## Exercise instructions
Give only the number of lines in the listing below where the string "link" occurs.

▽

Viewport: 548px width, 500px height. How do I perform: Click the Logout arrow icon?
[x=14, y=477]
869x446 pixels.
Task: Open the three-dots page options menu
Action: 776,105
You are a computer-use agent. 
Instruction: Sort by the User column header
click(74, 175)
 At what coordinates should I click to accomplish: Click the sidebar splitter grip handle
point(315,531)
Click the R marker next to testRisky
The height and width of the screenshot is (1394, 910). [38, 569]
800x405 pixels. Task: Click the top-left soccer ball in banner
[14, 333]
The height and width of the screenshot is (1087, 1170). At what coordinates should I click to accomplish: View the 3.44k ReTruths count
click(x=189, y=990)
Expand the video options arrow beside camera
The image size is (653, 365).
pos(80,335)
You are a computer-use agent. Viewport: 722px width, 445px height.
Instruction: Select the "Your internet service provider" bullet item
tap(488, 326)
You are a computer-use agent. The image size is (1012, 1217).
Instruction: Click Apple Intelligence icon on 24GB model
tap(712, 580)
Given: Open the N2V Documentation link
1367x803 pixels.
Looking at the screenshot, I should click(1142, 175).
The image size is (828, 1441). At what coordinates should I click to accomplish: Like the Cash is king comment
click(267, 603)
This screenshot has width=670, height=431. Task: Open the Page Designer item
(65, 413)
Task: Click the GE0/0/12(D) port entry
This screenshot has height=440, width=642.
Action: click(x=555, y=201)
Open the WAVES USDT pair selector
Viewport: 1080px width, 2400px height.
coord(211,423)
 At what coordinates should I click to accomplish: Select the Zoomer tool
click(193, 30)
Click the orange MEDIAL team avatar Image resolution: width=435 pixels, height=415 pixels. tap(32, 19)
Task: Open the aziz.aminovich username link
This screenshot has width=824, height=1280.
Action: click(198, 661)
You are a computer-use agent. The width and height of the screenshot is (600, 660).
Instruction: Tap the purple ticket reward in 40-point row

△

## Exercise output
2